→ **Work instructions**
Whenever a line contains "target", include it in the count; reply with the number of such lines in the data and nothing else.

..........

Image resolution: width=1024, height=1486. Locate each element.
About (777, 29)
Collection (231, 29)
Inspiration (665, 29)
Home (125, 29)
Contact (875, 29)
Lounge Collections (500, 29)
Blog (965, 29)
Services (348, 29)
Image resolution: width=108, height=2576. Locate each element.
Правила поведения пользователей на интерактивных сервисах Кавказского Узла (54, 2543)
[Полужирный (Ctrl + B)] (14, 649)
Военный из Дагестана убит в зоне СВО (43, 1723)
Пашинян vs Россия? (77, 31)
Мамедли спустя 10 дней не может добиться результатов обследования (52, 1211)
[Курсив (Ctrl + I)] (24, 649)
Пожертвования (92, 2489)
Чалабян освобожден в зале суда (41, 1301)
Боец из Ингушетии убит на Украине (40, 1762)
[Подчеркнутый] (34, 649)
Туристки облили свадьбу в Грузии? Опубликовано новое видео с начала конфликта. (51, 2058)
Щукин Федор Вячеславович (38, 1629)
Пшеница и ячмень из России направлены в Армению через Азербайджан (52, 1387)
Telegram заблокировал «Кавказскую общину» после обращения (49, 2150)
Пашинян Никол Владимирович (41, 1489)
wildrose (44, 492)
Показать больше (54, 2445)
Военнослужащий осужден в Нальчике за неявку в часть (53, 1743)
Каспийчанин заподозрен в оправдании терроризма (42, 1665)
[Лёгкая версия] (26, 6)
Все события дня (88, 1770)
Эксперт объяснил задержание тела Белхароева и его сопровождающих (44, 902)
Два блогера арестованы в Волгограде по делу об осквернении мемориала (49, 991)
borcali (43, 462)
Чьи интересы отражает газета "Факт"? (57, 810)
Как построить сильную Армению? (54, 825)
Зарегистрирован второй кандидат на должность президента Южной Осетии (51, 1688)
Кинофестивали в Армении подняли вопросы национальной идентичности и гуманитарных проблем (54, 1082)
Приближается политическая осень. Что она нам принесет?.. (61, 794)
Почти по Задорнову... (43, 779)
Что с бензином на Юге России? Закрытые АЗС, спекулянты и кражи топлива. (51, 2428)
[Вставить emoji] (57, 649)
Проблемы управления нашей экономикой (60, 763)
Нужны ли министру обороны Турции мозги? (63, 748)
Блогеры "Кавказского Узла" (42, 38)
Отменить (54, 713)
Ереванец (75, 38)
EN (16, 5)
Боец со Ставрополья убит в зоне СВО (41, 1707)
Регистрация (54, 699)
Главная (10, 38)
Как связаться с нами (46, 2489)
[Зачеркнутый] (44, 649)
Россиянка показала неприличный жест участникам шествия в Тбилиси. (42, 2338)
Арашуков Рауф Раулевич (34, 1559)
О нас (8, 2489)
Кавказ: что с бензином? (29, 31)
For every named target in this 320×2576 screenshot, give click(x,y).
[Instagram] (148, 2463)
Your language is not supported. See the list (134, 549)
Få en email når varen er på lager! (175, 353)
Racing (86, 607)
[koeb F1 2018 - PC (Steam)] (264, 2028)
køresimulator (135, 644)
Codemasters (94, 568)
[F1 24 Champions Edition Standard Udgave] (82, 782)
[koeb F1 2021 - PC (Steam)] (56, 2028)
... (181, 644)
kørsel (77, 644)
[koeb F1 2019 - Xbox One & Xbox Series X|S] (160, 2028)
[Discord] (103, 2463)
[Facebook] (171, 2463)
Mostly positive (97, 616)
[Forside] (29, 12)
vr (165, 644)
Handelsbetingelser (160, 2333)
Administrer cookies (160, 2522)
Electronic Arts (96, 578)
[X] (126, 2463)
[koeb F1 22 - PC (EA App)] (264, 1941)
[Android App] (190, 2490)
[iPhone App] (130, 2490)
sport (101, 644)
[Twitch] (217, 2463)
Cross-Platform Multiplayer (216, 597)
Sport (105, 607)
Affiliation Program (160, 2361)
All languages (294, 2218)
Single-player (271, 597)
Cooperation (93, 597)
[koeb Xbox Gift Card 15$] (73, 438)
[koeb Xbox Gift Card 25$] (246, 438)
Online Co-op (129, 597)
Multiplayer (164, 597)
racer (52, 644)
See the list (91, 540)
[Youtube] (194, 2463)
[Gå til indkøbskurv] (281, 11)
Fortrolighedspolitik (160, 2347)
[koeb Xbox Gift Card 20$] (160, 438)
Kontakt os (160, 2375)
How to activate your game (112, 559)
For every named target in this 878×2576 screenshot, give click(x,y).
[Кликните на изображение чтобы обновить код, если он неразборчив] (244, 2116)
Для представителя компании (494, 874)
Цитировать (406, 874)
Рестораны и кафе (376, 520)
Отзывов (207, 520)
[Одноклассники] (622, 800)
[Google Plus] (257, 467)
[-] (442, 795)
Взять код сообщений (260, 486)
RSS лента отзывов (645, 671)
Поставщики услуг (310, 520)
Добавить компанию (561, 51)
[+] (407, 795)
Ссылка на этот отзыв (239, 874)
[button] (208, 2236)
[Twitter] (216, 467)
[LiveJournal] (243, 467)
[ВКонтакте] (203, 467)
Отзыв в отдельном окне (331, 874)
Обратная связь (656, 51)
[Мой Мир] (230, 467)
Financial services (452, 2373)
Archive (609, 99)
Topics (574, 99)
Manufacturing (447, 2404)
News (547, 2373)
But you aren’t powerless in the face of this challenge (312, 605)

..........

→ **Result for this task**
2